This is a winter sunrise scene from the Half Dome vista point on Big Oak Flat Road in Yosemite. The perspective here is similar to Tunnel View (right across the Merced River Canyon), though the vista isn't nearly as popular, probably because it lacks Tunnel View's majestic breadth and the view of Yosemite Valley (including Bridalveil Fall). But the one feature I prefer about this perspective is the close alignment of El Capitan and Half Dome. Nothing says "Yosemite" like the outline of these one-of-a-kind granite monoliths, and their alignment here makes this location ideal for long telephoto shots that compress both into a single frame.
Is this how this scene looked to my eye? Absolutely not. If you were to look the series of images I took this morning you'd see that the entire view was a spectacular convergence of granite, clouds, and light. But capturing the entire scene flattened and shrunk everything, stunting the drama.
I've said it before, but maybe this would be a good time repeat: Successful photography requires a thorough understanding of how the camera's vision differs from yours, and complete control over that difference. In fact, artistic photography rarely succeeds by simply duplicating reality; rather, it must deliver insights that expand viewers' perception of reality. There are many ways to achieve this photographically; for me it must be accomplished in my camera through composition, depth, and exposure, and not in the computer through creative post-processing (more on that in a bit).
In this case I tried to identify the most compelling aspects of the scene, and the best way to convey them.

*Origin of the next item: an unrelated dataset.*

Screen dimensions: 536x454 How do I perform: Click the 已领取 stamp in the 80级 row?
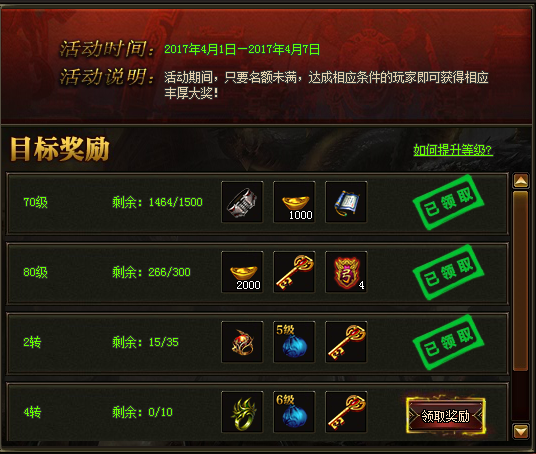click(x=448, y=272)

Surely the shapes of El Capitan and Half Dome were key, so I went to 400mm (and even cropped a bit more in post-processing) to fill the frame and compress the depth. A vertical composition enabled me to include more sky. Exposure was tricky, as I needed to hold the color in the sky, yet retain detail in Half Dome, without blowing out the clouds that made this moment special. An easier option would have been to exaggerate the color by underexposing the sky and rendering the foreground in silhouette. Instead I chose an exposure dark enough to hold the color yet bright enough to retain sufficient detail in the shadows to recover later in Photoshop (I never said I don't use Photoshop at all).
As it turned out, with a little dodging and burning, the exposure of Half Dome, the sky, and the clouds is pretty close to what I saw that morning. On the other hand, that left El Capitan pretty dark, which doesn't really bother me because I'm more interested in using its shape to frame the left side of the scene.
In hindsight I'm reminded how key Ansel Adams' "visualization" approach (basing capture decisions on a vision of the ultimate print) is to my process. As most no doubt know, Adams was a notorious post-processer who scoffed at the idea of merely recording "reality." With the advent of digital capture I'm able to make decisions about a scene with the understanding of what I'll be able to achieve in post-processing. I don't do anything creative in Photoshop, but I do appreciate the ability to recover and balance light the camera had difficulty with.